Notice that y = x * (x+2).  This follows directly from the inductive 
hypothesis.

So we want to show that

[x * (x+2)] + 2 = F_(n+1)

Now,

[x * (x+2)] + 2

Notice that by the inductive hypothesis, we have:  x = F_n - 2

Thus [x * (x+2)] + 2 = [(F_n - 2) * ((F_n - 2) + 2)] + 2 = 

[(F_n - 2) * F_n] + 2 = 

(F_n)^2 - 2*F_n + 2 = 

(2^(2^n) + 1) * (2^(2^n) + 1) - 2 * (2^(2^n) + 1) + 2 = 

2^(2^n) * 2^(2^n) + 2 * 2^(2^n) + 1 - 2 * 2^(2^n) - 2 + 2 = 

2^(2^n) * 2^(2^n) + 1 = 

2^(2^n + 2^n) + 1 = 

2^(2*(2^n)) + 1 = 

2^(2^(n+1)) + 1 = 

F_(n+1)

I hope this helps.  Please write back if you'd like to talk about 
this some more.

- Doctor Paul, The Math Forum
  http://mathforum.org/dr.math/ 

Date: 01/27/2003 at 04:14:31
From: Ghori
Subject: Fermat Numbers

Are there infinitely many Fermat Numbers?
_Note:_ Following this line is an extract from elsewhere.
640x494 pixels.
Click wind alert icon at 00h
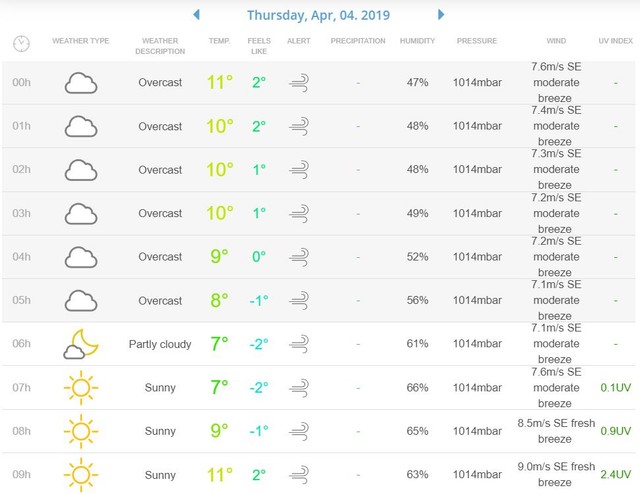[x=298, y=83]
How do we know that each 
Fermat Number will have a prime divisor?

Date: 01/27/2003 at 18:34:27
From: Doctor Paul
Subject: Re: Fermat Numbers

The Fermat numbers are defined by:

F_n = 2^(2^n)) + 1

Inasmuch as there are infinitely many positive integers that we can 
choose as the value for n, there are infinitely many Fermat numbers.
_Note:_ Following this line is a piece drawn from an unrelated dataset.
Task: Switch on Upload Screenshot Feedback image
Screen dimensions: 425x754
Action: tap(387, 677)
By the Fundamental Theorem of Arithmetic, we know that each positive 
integer can be uniquely decomposed into a product of primes. The fact 
that F_n can be thus decomposed is all we need to guarantee the 
existence of a prime divisor of F_n for all positive integers n.

You asked previously:

   If P_n is the n-th prime, how can we show that P_n <= F_n ?
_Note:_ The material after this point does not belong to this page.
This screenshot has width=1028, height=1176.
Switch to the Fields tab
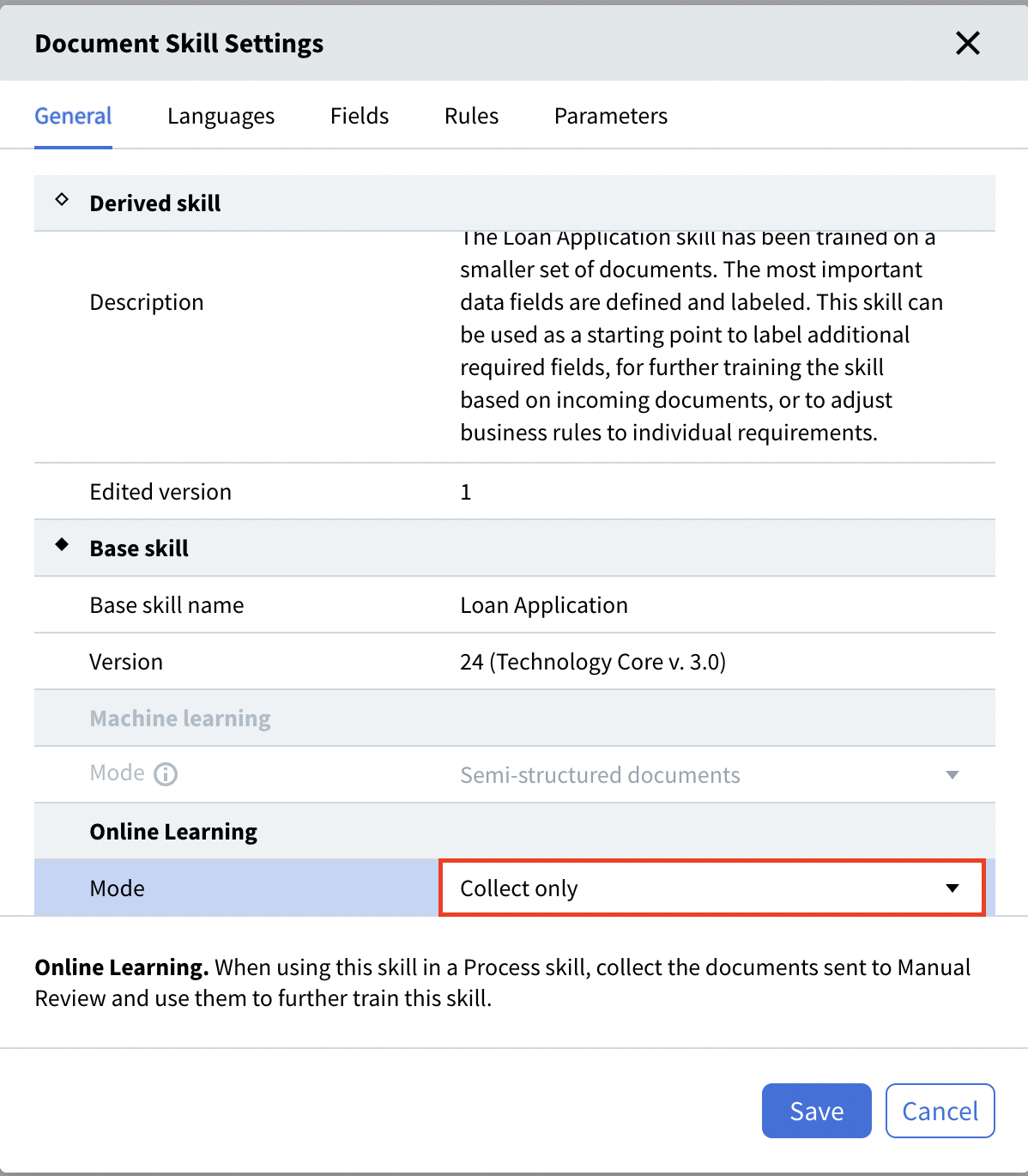(x=360, y=116)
One of the other math doctors noticed:

P_n has to be less than F_n because a prime dividing F_n is P_m, 
where m is at least n, since there are certainly primes that divide 
no Fermat prime (e.g. 2).

I hope this helps.  Please write back if you'd like to talk about 
this some more.

- Doctor Paul, The Math Forum
  http://mathforum.org/dr.math/ 

Date: 01/28/2003 at 16:53:20
From: Ghori
Subject: Fermat Number

Again thanks for your sincere response. I have never seen any 
volunteer academic service better than "Ask Dr Math." It is really a 
very great service. It would be unfair if I did not appreciate the 
people who provide this service. Of course, this service has promoted 
the awareness and importance of Mathematics.